── The data ──
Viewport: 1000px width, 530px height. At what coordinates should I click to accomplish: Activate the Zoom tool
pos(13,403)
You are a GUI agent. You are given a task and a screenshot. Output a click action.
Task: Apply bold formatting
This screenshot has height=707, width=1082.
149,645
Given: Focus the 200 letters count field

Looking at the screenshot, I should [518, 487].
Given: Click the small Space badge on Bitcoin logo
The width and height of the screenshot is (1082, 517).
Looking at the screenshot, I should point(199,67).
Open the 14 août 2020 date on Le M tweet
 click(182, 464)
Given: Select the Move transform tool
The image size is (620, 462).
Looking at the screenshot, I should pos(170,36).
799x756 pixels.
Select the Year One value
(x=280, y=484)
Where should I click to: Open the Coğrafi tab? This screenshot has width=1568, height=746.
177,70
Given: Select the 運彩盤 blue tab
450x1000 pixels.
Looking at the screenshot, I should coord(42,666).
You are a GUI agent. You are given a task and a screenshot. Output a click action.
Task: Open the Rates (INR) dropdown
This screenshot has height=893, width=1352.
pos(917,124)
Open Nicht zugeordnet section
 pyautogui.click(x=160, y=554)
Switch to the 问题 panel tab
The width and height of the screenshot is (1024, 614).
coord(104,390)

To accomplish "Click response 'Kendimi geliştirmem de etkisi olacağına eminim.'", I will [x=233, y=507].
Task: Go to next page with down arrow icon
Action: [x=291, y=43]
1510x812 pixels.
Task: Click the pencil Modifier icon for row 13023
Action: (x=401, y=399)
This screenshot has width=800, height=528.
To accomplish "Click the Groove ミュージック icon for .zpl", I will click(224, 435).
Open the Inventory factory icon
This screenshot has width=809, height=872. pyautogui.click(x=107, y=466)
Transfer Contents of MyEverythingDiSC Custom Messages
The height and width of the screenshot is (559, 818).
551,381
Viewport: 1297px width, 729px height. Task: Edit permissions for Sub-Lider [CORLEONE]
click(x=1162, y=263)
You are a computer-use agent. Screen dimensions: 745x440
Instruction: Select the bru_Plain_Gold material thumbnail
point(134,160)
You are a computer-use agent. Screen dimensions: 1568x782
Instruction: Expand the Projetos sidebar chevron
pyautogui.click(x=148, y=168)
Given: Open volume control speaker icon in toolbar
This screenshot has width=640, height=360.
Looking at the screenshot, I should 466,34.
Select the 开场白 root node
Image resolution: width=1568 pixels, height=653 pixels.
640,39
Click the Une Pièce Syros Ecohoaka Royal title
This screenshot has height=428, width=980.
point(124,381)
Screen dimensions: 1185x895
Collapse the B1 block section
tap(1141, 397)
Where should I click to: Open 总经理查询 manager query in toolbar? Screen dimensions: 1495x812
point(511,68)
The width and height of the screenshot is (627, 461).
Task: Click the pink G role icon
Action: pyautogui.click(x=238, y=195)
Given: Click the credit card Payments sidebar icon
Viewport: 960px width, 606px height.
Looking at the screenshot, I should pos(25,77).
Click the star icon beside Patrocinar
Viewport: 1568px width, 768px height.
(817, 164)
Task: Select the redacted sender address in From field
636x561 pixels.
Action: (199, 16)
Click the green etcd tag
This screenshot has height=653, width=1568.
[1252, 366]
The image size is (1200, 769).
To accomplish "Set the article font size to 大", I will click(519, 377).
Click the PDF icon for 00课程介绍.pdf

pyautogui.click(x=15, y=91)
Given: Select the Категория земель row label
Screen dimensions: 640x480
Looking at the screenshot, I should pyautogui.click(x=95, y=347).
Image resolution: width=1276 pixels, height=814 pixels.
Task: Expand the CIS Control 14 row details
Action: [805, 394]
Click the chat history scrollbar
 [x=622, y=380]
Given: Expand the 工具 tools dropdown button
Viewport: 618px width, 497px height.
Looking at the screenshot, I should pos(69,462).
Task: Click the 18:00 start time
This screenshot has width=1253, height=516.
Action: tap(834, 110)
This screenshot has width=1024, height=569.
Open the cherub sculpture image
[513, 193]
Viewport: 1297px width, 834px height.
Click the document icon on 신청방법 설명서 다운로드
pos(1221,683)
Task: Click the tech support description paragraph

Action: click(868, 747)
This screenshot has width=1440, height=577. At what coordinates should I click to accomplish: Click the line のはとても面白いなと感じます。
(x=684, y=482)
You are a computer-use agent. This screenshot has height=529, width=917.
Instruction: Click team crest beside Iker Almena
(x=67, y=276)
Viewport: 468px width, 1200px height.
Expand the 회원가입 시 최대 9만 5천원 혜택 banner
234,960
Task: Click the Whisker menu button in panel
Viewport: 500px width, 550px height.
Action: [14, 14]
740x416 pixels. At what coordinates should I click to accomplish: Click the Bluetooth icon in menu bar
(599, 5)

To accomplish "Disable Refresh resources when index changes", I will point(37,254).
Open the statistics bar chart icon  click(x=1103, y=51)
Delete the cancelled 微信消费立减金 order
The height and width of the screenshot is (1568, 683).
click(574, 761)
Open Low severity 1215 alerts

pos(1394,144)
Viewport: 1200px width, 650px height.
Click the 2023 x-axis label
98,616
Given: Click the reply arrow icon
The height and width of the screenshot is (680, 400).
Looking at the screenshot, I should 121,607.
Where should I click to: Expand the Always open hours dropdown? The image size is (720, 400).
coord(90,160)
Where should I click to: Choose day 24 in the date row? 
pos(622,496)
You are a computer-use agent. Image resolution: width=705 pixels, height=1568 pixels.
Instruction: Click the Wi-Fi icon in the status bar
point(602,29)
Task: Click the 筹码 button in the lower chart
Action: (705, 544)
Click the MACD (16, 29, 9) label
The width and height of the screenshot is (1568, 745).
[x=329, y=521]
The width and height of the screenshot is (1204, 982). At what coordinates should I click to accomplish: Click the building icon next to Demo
───
Return only the lines of the records in which the string "computer" appears.

### Solution for this problem
You are a computer-use agent. Screen dimensions: 745x440
You are a computer-use agent. Screen dimensions: 1568x782
You are a computer-use agent. This screenshot has height=529, width=917.
You are a computer-use agent. Image resolution: width=705 pixels, height=1568 pixels.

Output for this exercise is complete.